▶ **Task item**:
Beginning with the line that contains "Task: Open diagram settings gear icon", copy each subsequent line of the data below through the last one, including both ends but not the pictures.

------------------------------------------------

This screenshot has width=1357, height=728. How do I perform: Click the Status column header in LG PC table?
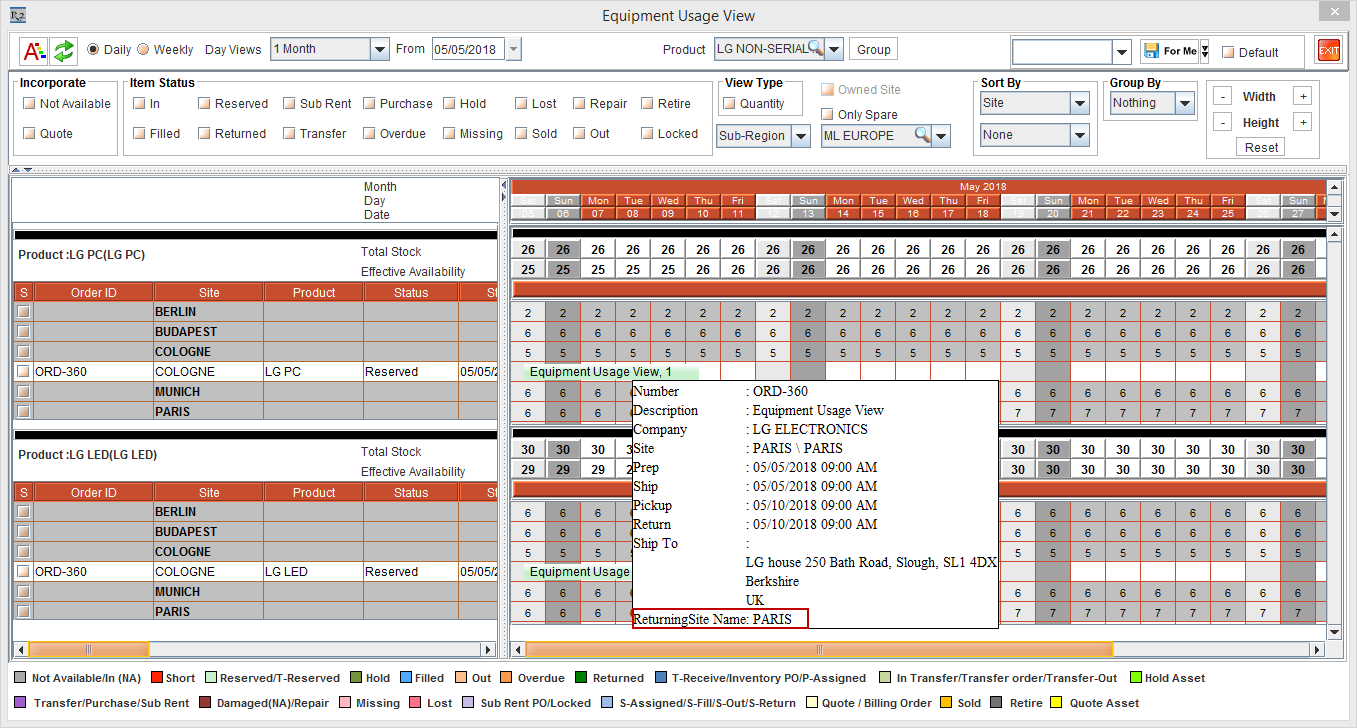click(x=410, y=292)
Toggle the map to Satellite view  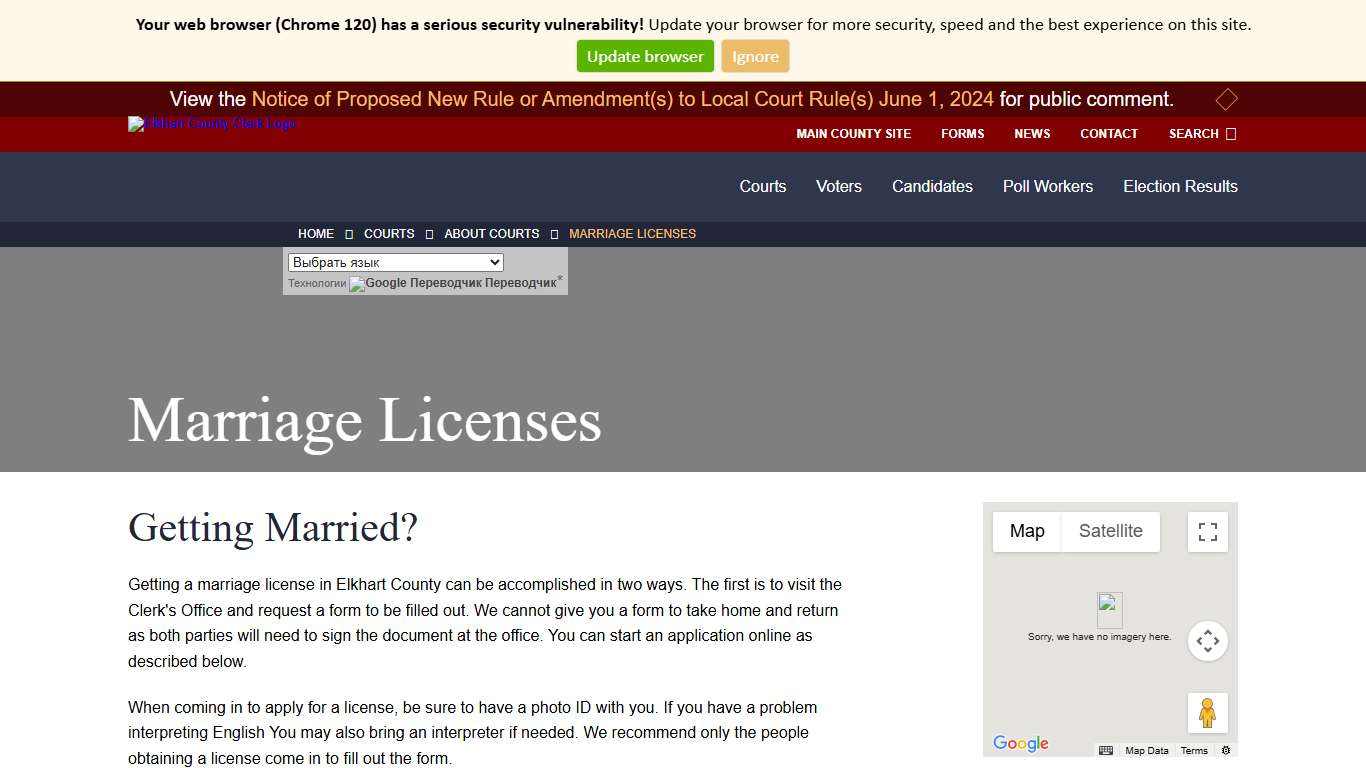[1110, 531]
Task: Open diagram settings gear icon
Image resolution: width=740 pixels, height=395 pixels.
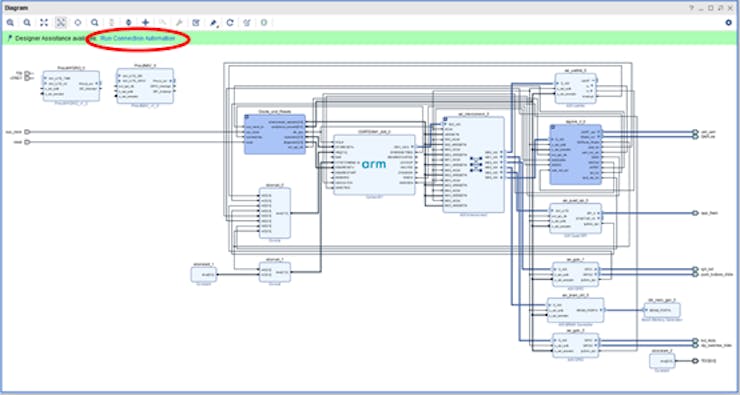Action: (x=728, y=23)
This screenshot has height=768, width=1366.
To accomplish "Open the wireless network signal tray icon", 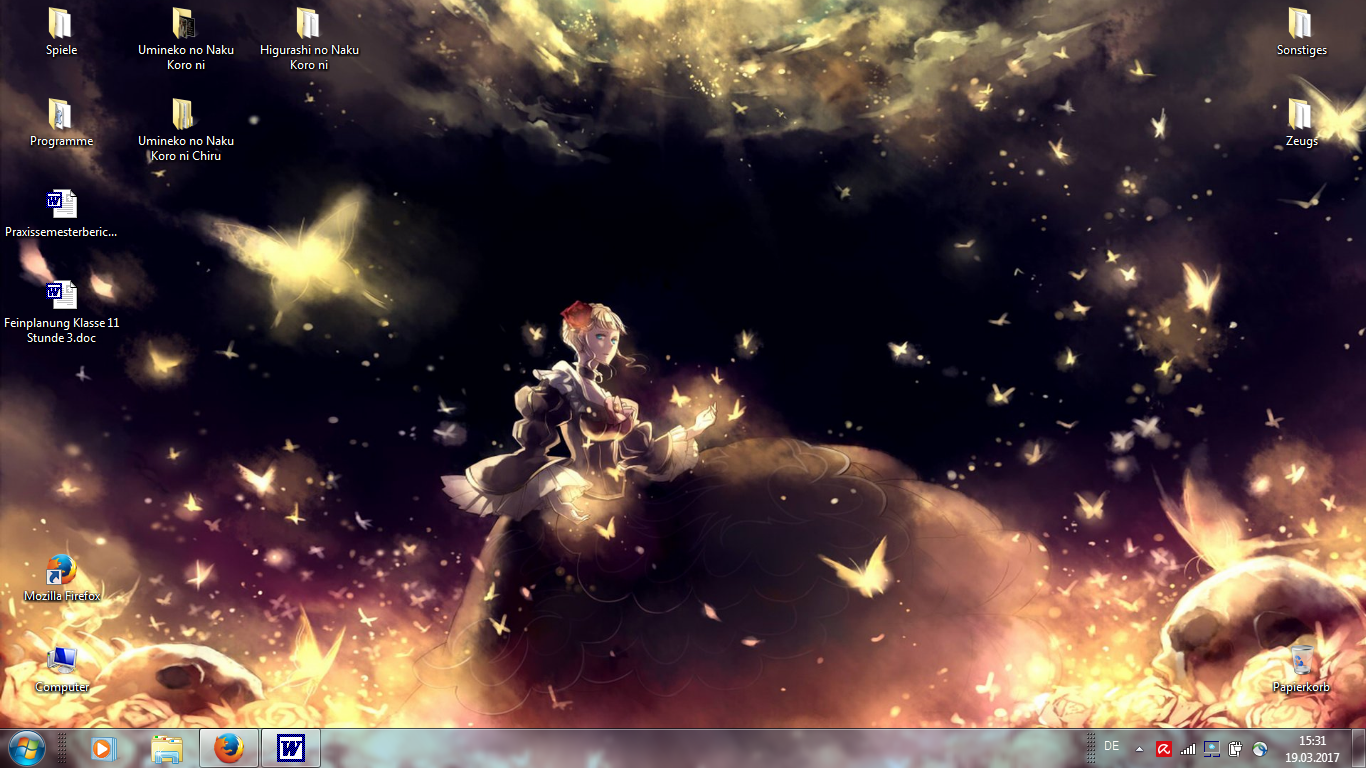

------------------------------------------------

▶ **Answer section**:
Task: Open diagram settings gear icon
Image resolution: width=740 pixels, height=395 pixels.
Action: (x=728, y=23)
This screenshot has height=768, width=1366.
To accomplish "Open the wireless network signal tray icon", 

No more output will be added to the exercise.